Work required -> What is needed is an exact copy of all the data.

Source records ->
+ + + + + + +
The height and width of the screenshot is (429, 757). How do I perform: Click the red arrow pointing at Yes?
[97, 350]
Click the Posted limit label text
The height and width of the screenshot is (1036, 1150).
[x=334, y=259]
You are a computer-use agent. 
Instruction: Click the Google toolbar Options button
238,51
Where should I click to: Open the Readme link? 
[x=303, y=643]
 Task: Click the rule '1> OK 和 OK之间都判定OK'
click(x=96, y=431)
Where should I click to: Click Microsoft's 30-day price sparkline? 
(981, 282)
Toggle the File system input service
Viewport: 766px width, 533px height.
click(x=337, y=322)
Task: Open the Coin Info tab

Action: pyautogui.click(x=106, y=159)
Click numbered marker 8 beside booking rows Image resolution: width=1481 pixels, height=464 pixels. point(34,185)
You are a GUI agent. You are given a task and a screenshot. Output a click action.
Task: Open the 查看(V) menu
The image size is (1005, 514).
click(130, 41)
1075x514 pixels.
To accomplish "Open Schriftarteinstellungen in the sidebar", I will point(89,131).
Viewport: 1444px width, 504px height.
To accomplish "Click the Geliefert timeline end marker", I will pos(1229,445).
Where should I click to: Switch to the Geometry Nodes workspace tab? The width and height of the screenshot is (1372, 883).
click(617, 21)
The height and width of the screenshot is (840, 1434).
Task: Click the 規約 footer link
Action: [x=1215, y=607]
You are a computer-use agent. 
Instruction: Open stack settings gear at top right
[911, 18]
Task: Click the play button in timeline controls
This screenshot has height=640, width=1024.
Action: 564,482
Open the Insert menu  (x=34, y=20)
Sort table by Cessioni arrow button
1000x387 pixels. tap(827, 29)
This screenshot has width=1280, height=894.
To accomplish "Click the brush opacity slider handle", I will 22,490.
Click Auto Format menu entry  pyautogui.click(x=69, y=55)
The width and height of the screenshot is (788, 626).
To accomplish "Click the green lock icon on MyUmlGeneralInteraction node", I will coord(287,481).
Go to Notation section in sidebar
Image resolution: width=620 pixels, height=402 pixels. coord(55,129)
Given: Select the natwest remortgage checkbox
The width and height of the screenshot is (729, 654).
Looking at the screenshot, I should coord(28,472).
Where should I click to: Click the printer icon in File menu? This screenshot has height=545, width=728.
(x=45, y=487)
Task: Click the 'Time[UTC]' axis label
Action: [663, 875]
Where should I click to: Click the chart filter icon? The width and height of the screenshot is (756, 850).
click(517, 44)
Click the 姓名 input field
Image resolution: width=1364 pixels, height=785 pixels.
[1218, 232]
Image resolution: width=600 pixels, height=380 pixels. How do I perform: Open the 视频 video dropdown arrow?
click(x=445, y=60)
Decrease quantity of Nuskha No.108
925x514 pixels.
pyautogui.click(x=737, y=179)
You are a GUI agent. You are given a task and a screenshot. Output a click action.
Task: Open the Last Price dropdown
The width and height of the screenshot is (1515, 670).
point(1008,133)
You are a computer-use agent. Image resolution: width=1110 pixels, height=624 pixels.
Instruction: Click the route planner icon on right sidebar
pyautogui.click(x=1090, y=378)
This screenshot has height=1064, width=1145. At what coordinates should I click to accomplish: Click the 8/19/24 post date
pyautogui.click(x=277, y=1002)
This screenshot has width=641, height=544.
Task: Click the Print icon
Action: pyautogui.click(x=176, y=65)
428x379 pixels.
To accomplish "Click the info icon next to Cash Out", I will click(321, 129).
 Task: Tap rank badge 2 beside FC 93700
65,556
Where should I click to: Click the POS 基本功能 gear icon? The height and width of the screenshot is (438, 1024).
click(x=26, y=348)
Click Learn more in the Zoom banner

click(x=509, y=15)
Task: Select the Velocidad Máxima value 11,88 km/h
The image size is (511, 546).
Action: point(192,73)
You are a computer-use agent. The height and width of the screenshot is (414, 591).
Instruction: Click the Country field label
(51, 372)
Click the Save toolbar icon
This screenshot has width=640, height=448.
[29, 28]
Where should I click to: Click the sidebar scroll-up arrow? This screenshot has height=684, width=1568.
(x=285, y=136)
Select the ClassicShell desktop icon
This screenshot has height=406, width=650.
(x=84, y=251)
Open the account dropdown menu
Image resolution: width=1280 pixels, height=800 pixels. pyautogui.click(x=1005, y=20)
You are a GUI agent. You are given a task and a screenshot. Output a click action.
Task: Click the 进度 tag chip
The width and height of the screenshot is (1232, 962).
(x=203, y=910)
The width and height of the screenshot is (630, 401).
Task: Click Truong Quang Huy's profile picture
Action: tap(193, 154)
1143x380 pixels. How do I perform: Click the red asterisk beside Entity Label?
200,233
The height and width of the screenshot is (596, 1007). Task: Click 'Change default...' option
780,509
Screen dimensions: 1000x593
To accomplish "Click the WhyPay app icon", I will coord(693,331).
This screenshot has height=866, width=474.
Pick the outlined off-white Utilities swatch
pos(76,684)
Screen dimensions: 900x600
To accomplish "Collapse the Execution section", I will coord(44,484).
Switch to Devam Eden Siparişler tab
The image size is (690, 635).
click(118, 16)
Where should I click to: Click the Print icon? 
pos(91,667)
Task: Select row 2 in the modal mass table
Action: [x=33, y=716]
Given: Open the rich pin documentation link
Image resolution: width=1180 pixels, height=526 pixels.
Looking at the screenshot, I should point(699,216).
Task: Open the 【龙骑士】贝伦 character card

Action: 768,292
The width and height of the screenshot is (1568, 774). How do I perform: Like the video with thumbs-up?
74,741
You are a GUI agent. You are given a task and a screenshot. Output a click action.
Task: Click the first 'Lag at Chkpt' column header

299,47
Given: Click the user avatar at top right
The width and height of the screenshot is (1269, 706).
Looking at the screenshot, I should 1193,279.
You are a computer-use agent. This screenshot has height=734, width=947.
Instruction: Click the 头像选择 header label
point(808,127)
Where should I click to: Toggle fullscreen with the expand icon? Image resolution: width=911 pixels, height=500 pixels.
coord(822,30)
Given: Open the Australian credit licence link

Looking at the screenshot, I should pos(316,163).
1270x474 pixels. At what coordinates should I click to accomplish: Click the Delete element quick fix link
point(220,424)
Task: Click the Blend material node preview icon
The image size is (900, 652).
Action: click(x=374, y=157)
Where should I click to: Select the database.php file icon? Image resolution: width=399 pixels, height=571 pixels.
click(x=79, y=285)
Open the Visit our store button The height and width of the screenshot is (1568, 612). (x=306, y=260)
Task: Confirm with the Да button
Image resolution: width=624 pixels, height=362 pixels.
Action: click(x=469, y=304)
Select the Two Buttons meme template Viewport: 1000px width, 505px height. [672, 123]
+ + + + + + +
Completed task ->
The height and width of the screenshot is (429, 757). How do I perform: Click the red arrow pointing at Yes?
[97, 350]
Click the Posted limit label text
The height and width of the screenshot is (1036, 1150).
[x=334, y=259]
You are a computer-use agent. 
Instruction: Click the Google toolbar Options button
238,51
Where should I click to: Open the Readme link? 
[x=303, y=643]
 Task: Click the rule '1> OK 和 OK之间都判定OK'
click(x=96, y=431)
Where should I click to: Click Microsoft's 30-day price sparkline? 
(981, 282)
Toggle the File system input service
Viewport: 766px width, 533px height.
click(x=337, y=322)
Task: Open the Coin Info tab

Action: pyautogui.click(x=106, y=159)
Click numbered marker 8 beside booking rows Image resolution: width=1481 pixels, height=464 pixels. point(34,185)
You are a GUI agent. You are given a task and a screenshot. Output a click action.
Task: Open the 查看(V) menu
The image size is (1005, 514).
click(130, 41)
1075x514 pixels.
To accomplish "Open Schriftarteinstellungen in the sidebar", I will point(89,131).
Viewport: 1444px width, 504px height.
To accomplish "Click the Geliefert timeline end marker", I will pos(1229,445).
Where should I click to: Switch to the Geometry Nodes workspace tab? The width and height of the screenshot is (1372, 883).
click(617, 21)
The height and width of the screenshot is (840, 1434).
Task: Click the 規約 footer link
Action: [x=1215, y=607]
You are a computer-use agent. 
Instruction: Open stack settings gear at top right
[911, 18]
Task: Click the play button in timeline controls
This screenshot has height=640, width=1024.
Action: 564,482
Open the Insert menu  (x=34, y=20)
Sort table by Cessioni arrow button
1000x387 pixels. tap(827, 29)
This screenshot has width=1280, height=894.
To accomplish "Click the brush opacity slider handle", I will 22,490.
Click Auto Format menu entry  pyautogui.click(x=69, y=55)
The width and height of the screenshot is (788, 626).
To accomplish "Click the green lock icon on MyUmlGeneralInteraction node", I will coord(287,481).
Go to Notation section in sidebar
Image resolution: width=620 pixels, height=402 pixels. coord(55,129)
Given: Select the natwest remortgage checkbox
The width and height of the screenshot is (729, 654).
Looking at the screenshot, I should coord(28,472).
Where should I click to: Click the printer icon in File menu? This screenshot has height=545, width=728.
(x=45, y=487)
Task: Click the 'Time[UTC]' axis label
Action: [663, 875]
Where should I click to: Click the chart filter icon? The width and height of the screenshot is (756, 850).
click(517, 44)
Click the 姓名 input field
Image resolution: width=1364 pixels, height=785 pixels.
[1218, 232]
Image resolution: width=600 pixels, height=380 pixels. How do I perform: Open the 视频 video dropdown arrow?
click(x=445, y=60)
Decrease quantity of Nuskha No.108
925x514 pixels.
pyautogui.click(x=737, y=179)
You are a GUI agent. You are given a task and a screenshot. Output a click action.
Task: Open the Last Price dropdown
The width and height of the screenshot is (1515, 670).
point(1008,133)
You are a computer-use agent. Image resolution: width=1110 pixels, height=624 pixels.
Instruction: Click the route planner icon on right sidebar
pyautogui.click(x=1090, y=378)
This screenshot has height=1064, width=1145. At what coordinates should I click to accomplish: Click the 8/19/24 post date
pyautogui.click(x=277, y=1002)
This screenshot has width=641, height=544.
Task: Click the Print icon
Action: pyautogui.click(x=176, y=65)
428x379 pixels.
To accomplish "Click the info icon next to Cash Out", I will click(321, 129).
 Task: Tap rank badge 2 beside FC 93700
65,556
Where should I click to: Click the POS 基本功能 gear icon? The height and width of the screenshot is (438, 1024).
click(x=26, y=348)
Click Learn more in the Zoom banner

click(x=509, y=15)
Task: Select the Velocidad Máxima value 11,88 km/h
The image size is (511, 546).
Action: point(192,73)
You are a computer-use agent. The height and width of the screenshot is (414, 591).
Instruction: Click the Country field label
(51, 372)
Click the Save toolbar icon
This screenshot has width=640, height=448.
[29, 28]
Where should I click to: Click the sidebar scroll-up arrow? This screenshot has height=684, width=1568.
(x=285, y=136)
Select the ClassicShell desktop icon
This screenshot has height=406, width=650.
(x=84, y=251)
Open the account dropdown menu
Image resolution: width=1280 pixels, height=800 pixels. pyautogui.click(x=1005, y=20)
You are a GUI agent. You are given a task and a screenshot. Output a click action.
Task: Click the 进度 tag chip
The width and height of the screenshot is (1232, 962).
(x=203, y=910)
The width and height of the screenshot is (630, 401).
Task: Click Truong Quang Huy's profile picture
Action: tap(193, 154)
1143x380 pixels. How do I perform: Click the red asterisk beside Entity Label?
200,233
The height and width of the screenshot is (596, 1007). Task: Click 'Change default...' option
780,509
Screen dimensions: 1000x593
To accomplish "Click the WhyPay app icon", I will coord(693,331).
This screenshot has height=866, width=474.
Pick the outlined off-white Utilities swatch
pos(76,684)
Screen dimensions: 900x600
To accomplish "Collapse the Execution section", I will coord(44,484).
Switch to Devam Eden Siparişler tab
The image size is (690, 635).
click(118, 16)
Where should I click to: Click the Print icon? 
pos(91,667)
Task: Select row 2 in the modal mass table
Action: [x=33, y=716]
Given: Open the rich pin documentation link
Image resolution: width=1180 pixels, height=526 pixels.
Looking at the screenshot, I should point(699,216).
Task: Open the 【龙骑士】贝伦 character card

Action: 768,292
The width and height of the screenshot is (1568, 774). How do I perform: Like the video with thumbs-up?
74,741
You are a GUI agent. You are given a task and a screenshot. Output a click action.
Task: Click the first 'Lag at Chkpt' column header

299,47
Given: Click the user avatar at top right
The width and height of the screenshot is (1269, 706).
Looking at the screenshot, I should 1193,279.
You are a computer-use agent. This screenshot has height=734, width=947.
Instruction: Click the 头像选择 header label
point(808,127)
Where should I click to: Toggle fullscreen with the expand icon? Image resolution: width=911 pixels, height=500 pixels.
coord(822,30)
Given: Open the Australian credit licence link

Looking at the screenshot, I should pos(316,163).
1270x474 pixels. At what coordinates should I click to accomplish: Click the Delete element quick fix link
point(220,424)
Task: Click the Blend material node preview icon
The image size is (900, 652).
Action: click(x=374, y=157)
Where should I click to: Select the database.php file icon? Image resolution: width=399 pixels, height=571 pixels.
click(x=79, y=285)
Open the Visit our store button The height and width of the screenshot is (1568, 612). (x=306, y=260)
Task: Confirm with the Да button
Image resolution: width=624 pixels, height=362 pixels.
Action: click(x=469, y=304)
Select the Two Buttons meme template Viewport: 1000px width, 505px height. [672, 123]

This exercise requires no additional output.